De entre todas, quizá la propuesta más radical provenga del Grupo de Arte Crítico, un colectivo estadounidense que han aplicado las herramientas de laboratorio para despertar en la conciencia del espectador una absoluta oposición a la industrialización y deshumanización del mundo capitalista. Su filosofía –un sabotaje biológico de objetivos difusos pero bien orquestado– les ha llevado a diseñar performances que tienen más de político que de artístico.

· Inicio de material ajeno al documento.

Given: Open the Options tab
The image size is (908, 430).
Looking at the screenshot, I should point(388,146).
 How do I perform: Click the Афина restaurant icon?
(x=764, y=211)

Responsables y creadores de inteligentísimos boicots ecologistas de un gamberrismo sin igual, el Grupo de Arte Crítico ha soltado ratas tintadas en campos experimentales con plantas genéticamente alteradas para que destruyan los cultivos; han colado moscas monstruosamente mutadas en oficinas y restaurantes cercanos a plantas químicas para sembrar la paranoia social; han enviado sistemáticamente por todo el planeta –usando el servicio de Correos ordinario– semillas de una mala hierba capaz de resistir cualquier pesticida, etc.

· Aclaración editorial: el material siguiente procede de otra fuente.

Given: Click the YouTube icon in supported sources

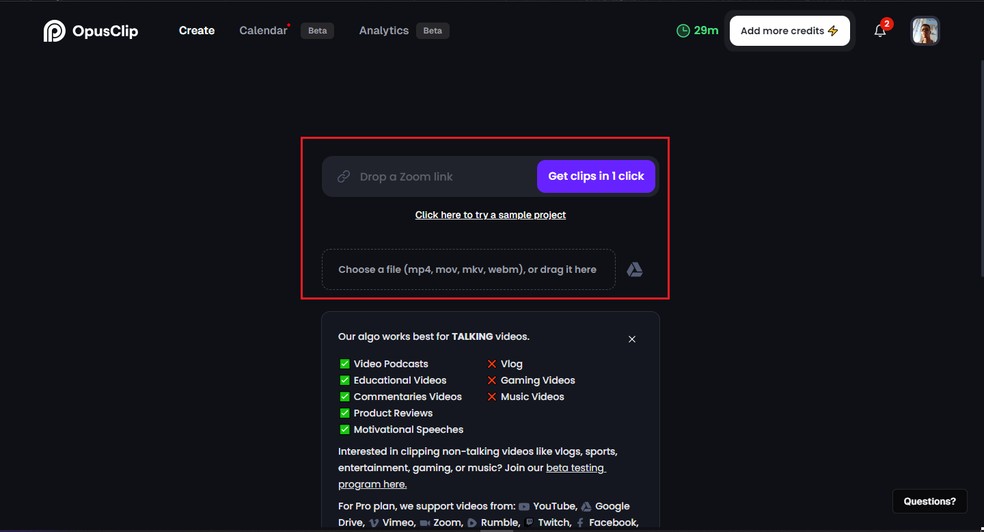Looking at the screenshot, I should (524, 507).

Su última locura, sin embargo, les ha reportado un juicio sumarial. Tras los atentados contra las Torres Gemelas de Nueva York, el miedo ha degenerado hasta cotas insoportables, razón por la que Steven Kurtz, su mujer y otros miembros del Grupo de Arte Crítico fueron acusados de terrorismo de Estado y de asesinato. Claro, no iba a ser para menos: el 11 de mayo de 2004, Kurtz –un destacado profesor de la Universidad de Búfalo– reclamó por teléfono una ambulancia para su esposa Hope. Para cuando llegó junto con una patrulla policial, Hope ya no respiraba. En el lugar encontraron una sala acondicionada como laboratorio de investigación, con una incubadora, una centrifugadora y varios cultivos bacterianos, además de una surtida biblioteca de libros con títulos tan sugerentes como “Spores, plagues and history”, “The biology of doom” o “The story of Anthrax”.
Por más que Kurtz explicara el por qué de haber sellado con papel aluminio las ventanas del laboratorio, y pese a demostrar con documentos, vídeos y galardones su trabajo con agentes químicos y biológicos en exposiciones y ferias de arte, la muerte por negligencia de su esposa y una sospechosa muestra de plantas de aspecto repugnante –un “recuerdo” de su anterior intervención en la Galería Corcoran de Washington dos años atrás– pesaron más que sus argumentos. Sumado a la ristra de faltas acumuladas por su pasado activista, Kurtz y sus colegas se convirtieron de la noche al día en mártires de un nuevo arte aún incomprendido por un mundo viejo que es tan incomprensible.
2 comentarios:
Suena bien el organico...tócalo otra vez Ivan.
PD)Pido disculpas,pero mi gripe en puente,me toca el bioarte.
Un abrazo
Exagerar los rasgos de lo cotidiano para provocar una -por lo menos- atención del público fueron cosas del teatro de Valle Inclán y su esperpento. Ahora, es posible que haya que exagerar más para llamar la misma atención. Los resultados, sin embargo, no sé si serán los adecuados al intento, sólo hace falta ver cómo sube el precio de estas obras de arte. Pero una vez más, te doy la razón en la función del arte como denuncia.